GOAL OF THE EXERCISE: Pictures stay out of the output. Return exactly the lines below from the one with "Click the canvas edit pencil icon" down to the one with "Instruction: Click the", both included, and nothing more.

EXTRACTED RECORDS:
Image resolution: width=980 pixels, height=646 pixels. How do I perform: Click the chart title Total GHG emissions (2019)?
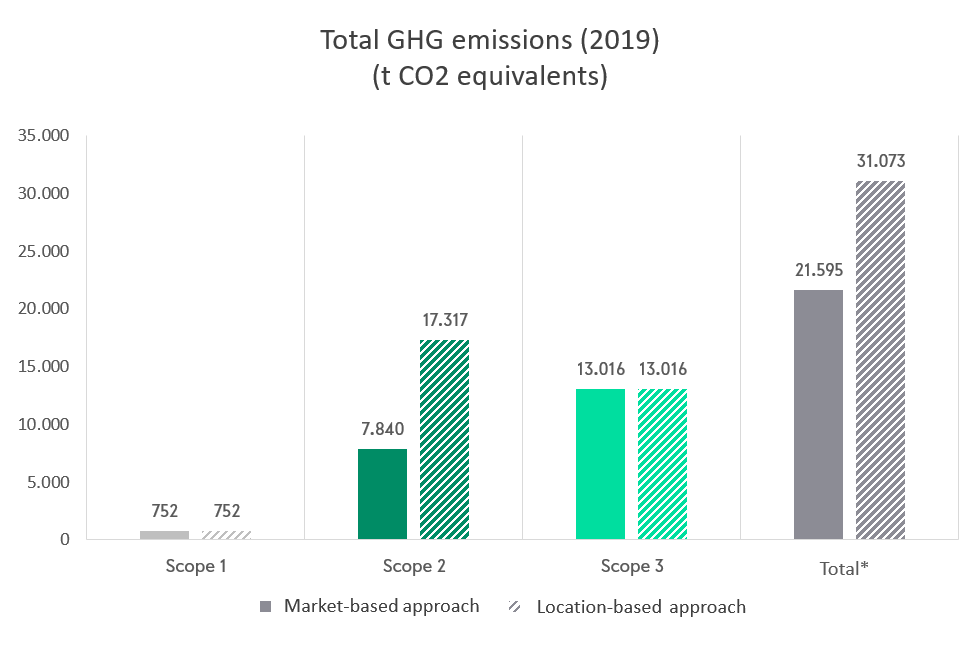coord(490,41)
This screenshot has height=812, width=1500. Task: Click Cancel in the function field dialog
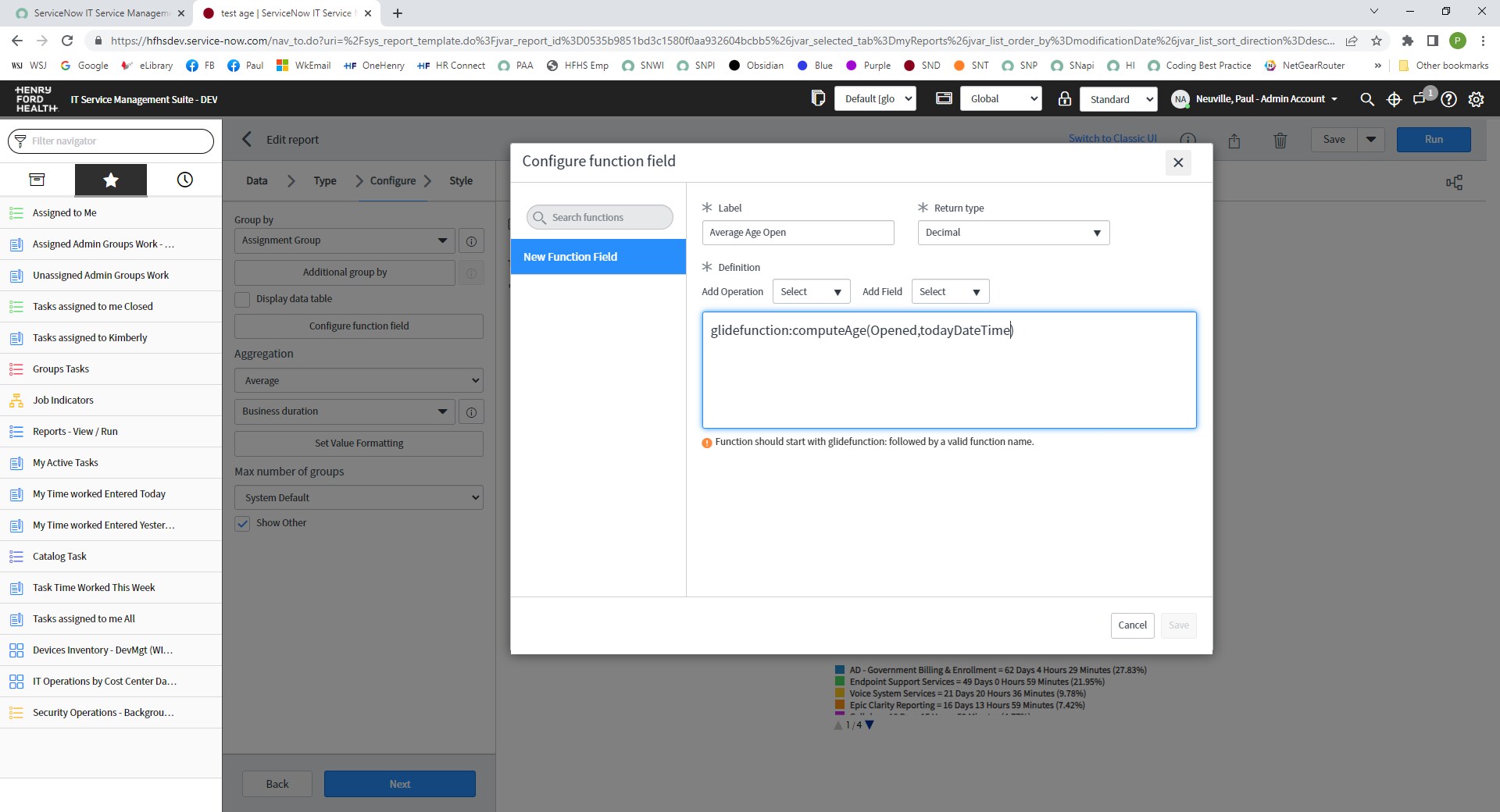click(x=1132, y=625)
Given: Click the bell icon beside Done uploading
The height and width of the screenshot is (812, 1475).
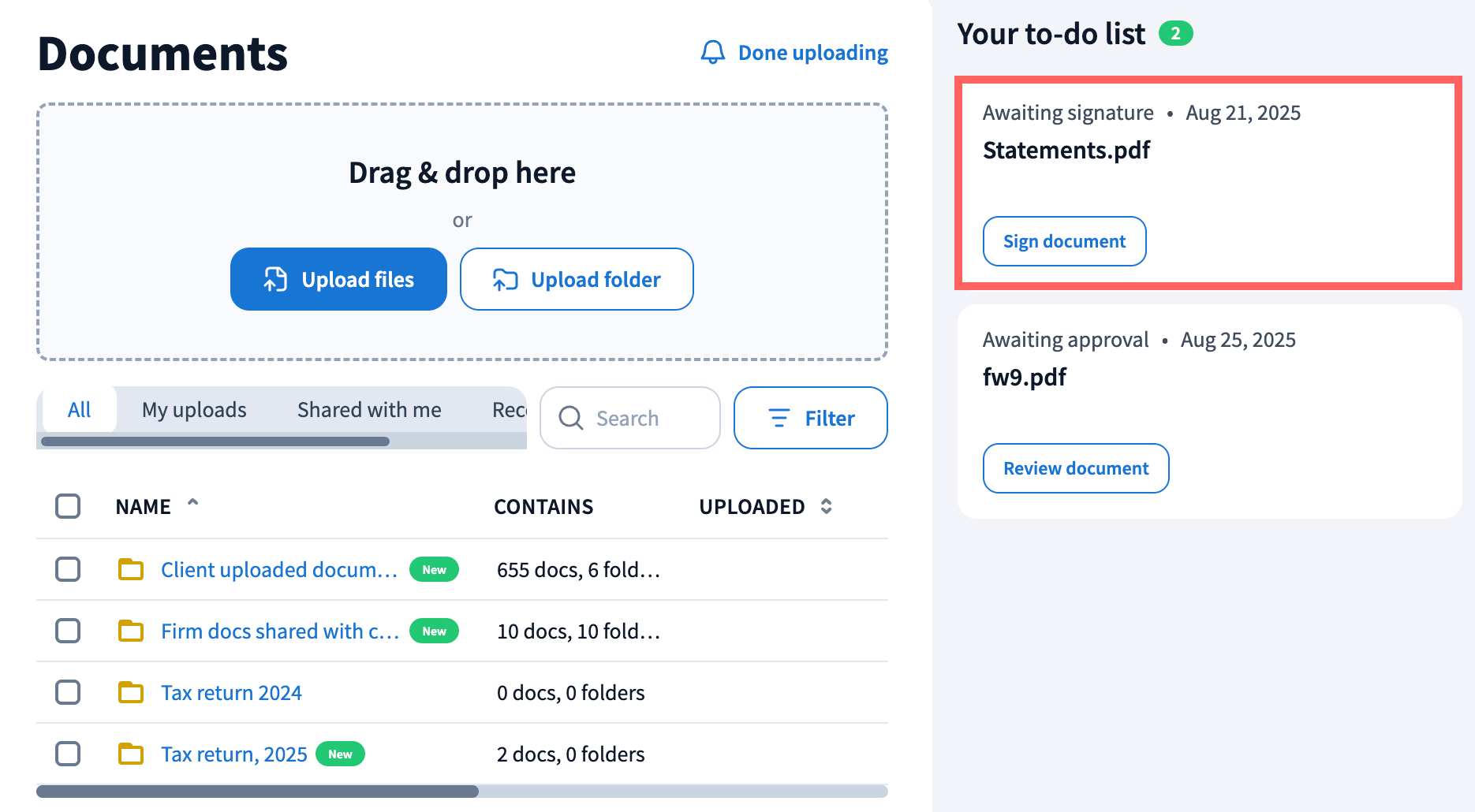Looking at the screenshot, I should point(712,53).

...

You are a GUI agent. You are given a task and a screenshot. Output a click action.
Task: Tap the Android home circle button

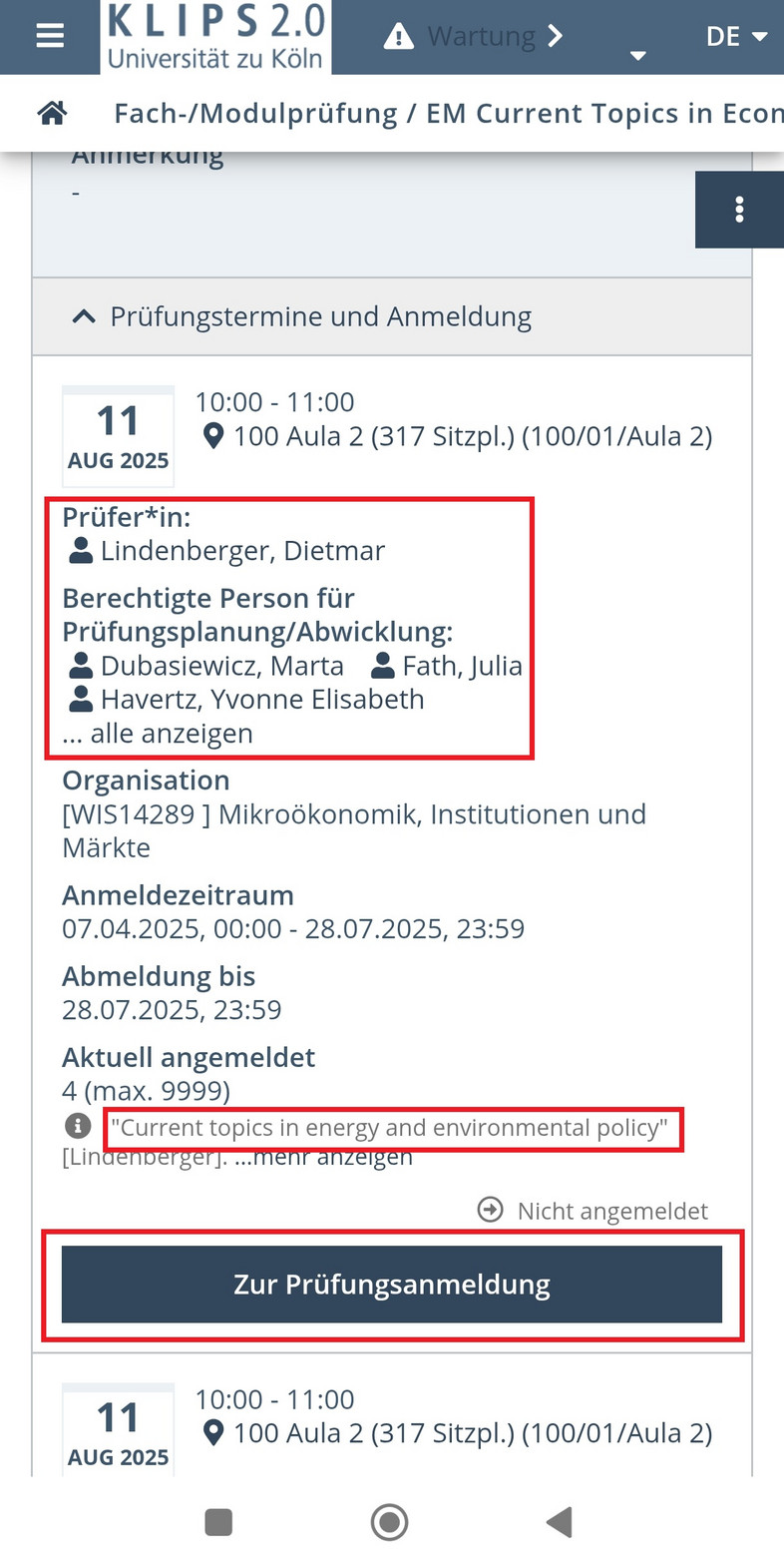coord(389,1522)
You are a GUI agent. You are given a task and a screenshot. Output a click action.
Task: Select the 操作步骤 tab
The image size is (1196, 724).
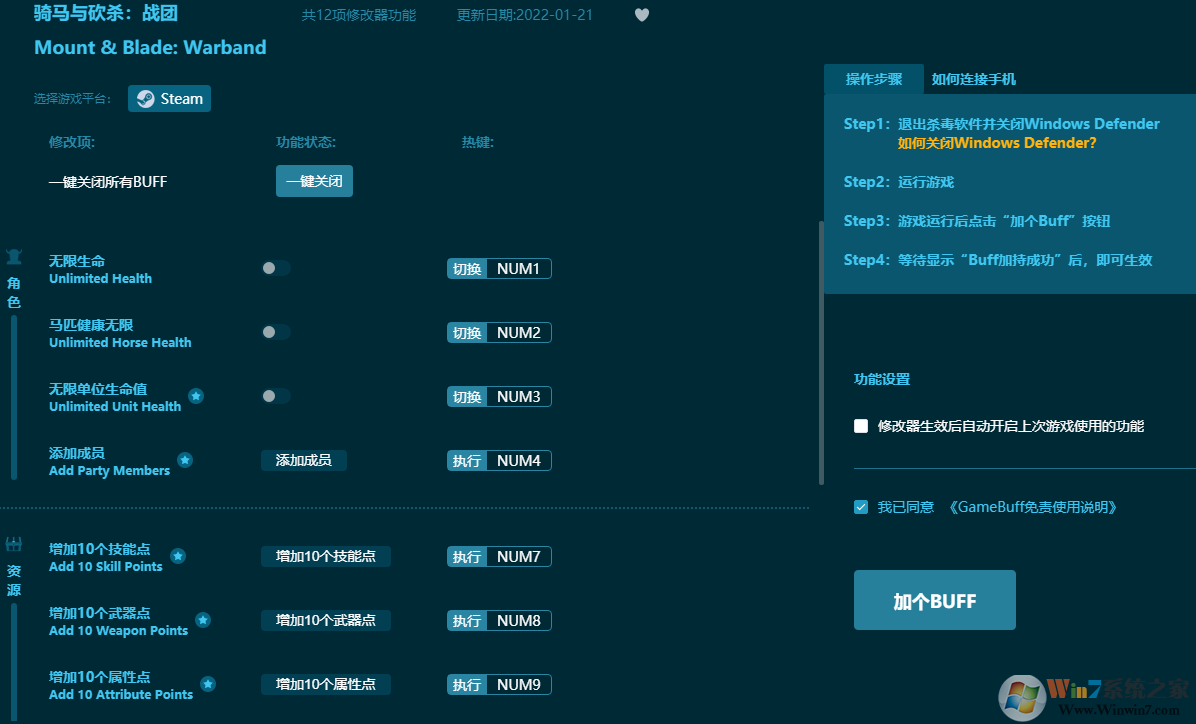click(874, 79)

--

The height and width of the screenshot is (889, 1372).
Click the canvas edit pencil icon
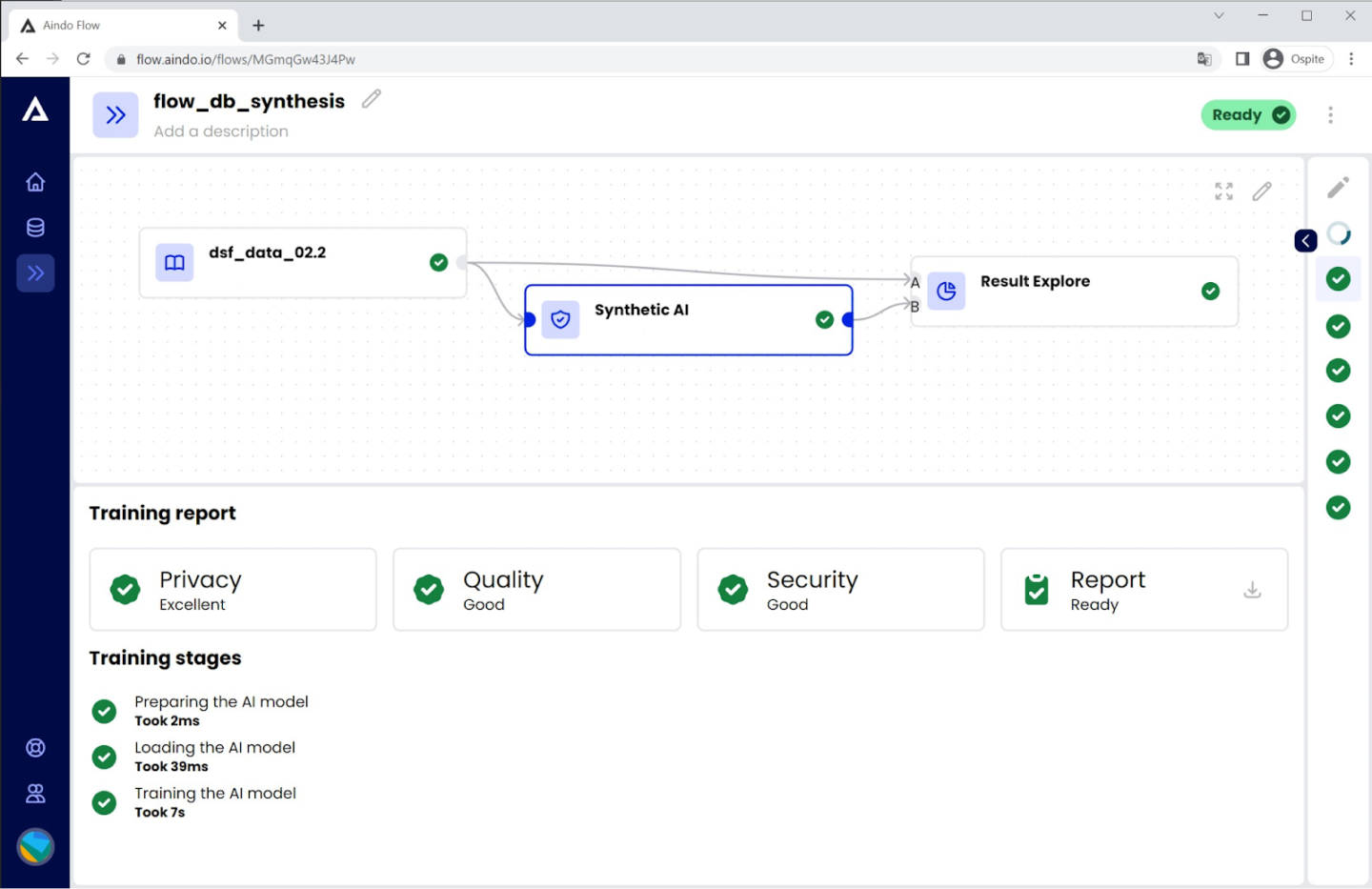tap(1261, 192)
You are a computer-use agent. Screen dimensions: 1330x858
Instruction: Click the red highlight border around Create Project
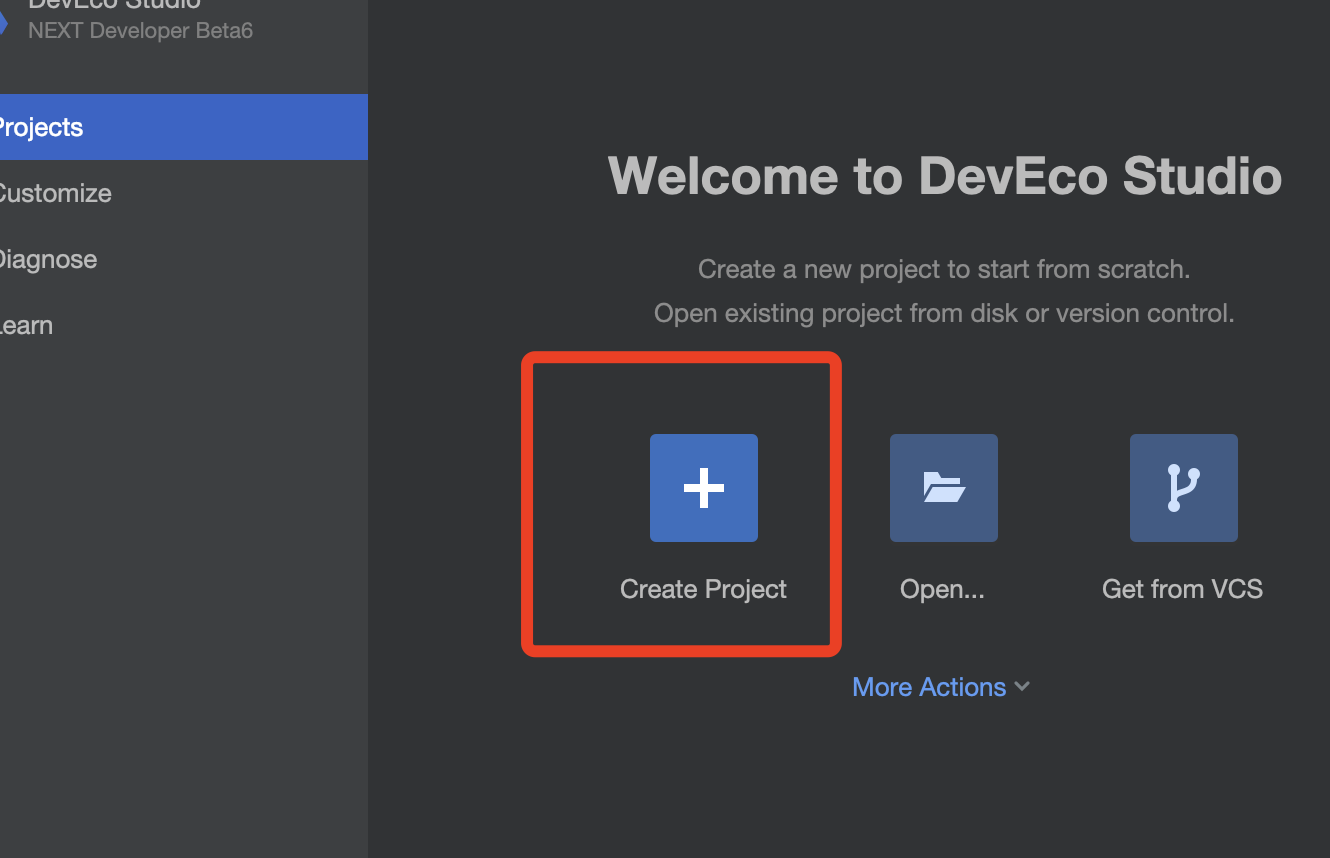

RESPONSE:
Click the canvas edit pencil icon
tap(1261, 192)
You are a computer-use agent. Screen dimensions: 1330x858
Instruction: Click the red highlight border around Create Project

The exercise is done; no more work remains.